ECLI:NL:HR:2007:BA4569
Hoge Raad
- Cassatie
- J.W. van den Berge
- L. Monné
- C.J.J. van Maanen
- C. Schaap
- A.H.T. Heisterkamp
- Rechtspraak.nl
Gelijkheidsbeginsel en aanslag inkomstenbelasting/premie volksverzekeringen
In deze zaak gaat het om een beroep in cassatie van belanghebbende X tegen de uitspraak van het Gerechtshof te 's-Hertogenbosch van 5 oktober 2006, betreffende een aanslag inkomstenbelasting/premie volksverzekeringen voor het jaar 2003. De aanslag was na bezwaar door de Inspecteur gehandhaafd, waarna de Rechtbank te Breda het beroep ongegrond verklaarde. Belanghebbende ging in hoger beroep bij het Hof, dat de uitspraak van de Rechtbank bevestigde. Hierna heeft belanghebbende cassatie ingesteld.

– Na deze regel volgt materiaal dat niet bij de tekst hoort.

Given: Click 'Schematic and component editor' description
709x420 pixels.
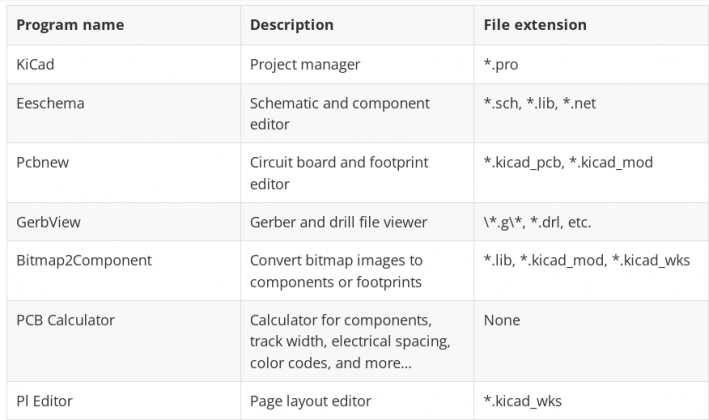Looking at the screenshot, I should click(x=339, y=113).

De Staatssecretaris van Financiën diende een verweerschrift in, waarop belanghebbende schriftelijk reageerde. De Advocaat-Generaal P.J. Wattel concludeerde op 12 april 2007 tot ongegrondverklaring van het beroep. Belanghebbende voerde aan dat de aanslag in strijd was met het gelijkheidsbeginsel, verwijzend naar afspraken die de fiscus in het verleden had gemaakt met bewoners van het woonwagencentrum Vinkenslag te Maastricht. Zowel de Rechtbank als het Hof verwierpen dit beroep.
De Hoge Raad overweegt dat de afspraken met een beperkte groep belastingplichtigen niet relevant zijn voor de heffing van belasting. Het gelijkheidsbeginsel strekt niet zo ver dat een bestuursorgaan verplicht is om een ongerechtvaardigd voordeel dat aan een bepaalde groep is verleend, ook aan anderen te verlenen. De Hoge Raad concludeert dat het beroep van belanghebbende op het gelijkheidsbeginsel faalt, en dat de klachten niet tot cassatie kunnen leiden. De Hoge Raad acht geen termen aanwezig voor een veroordeling in de proceskosten en verklaart het beroep ongegrond.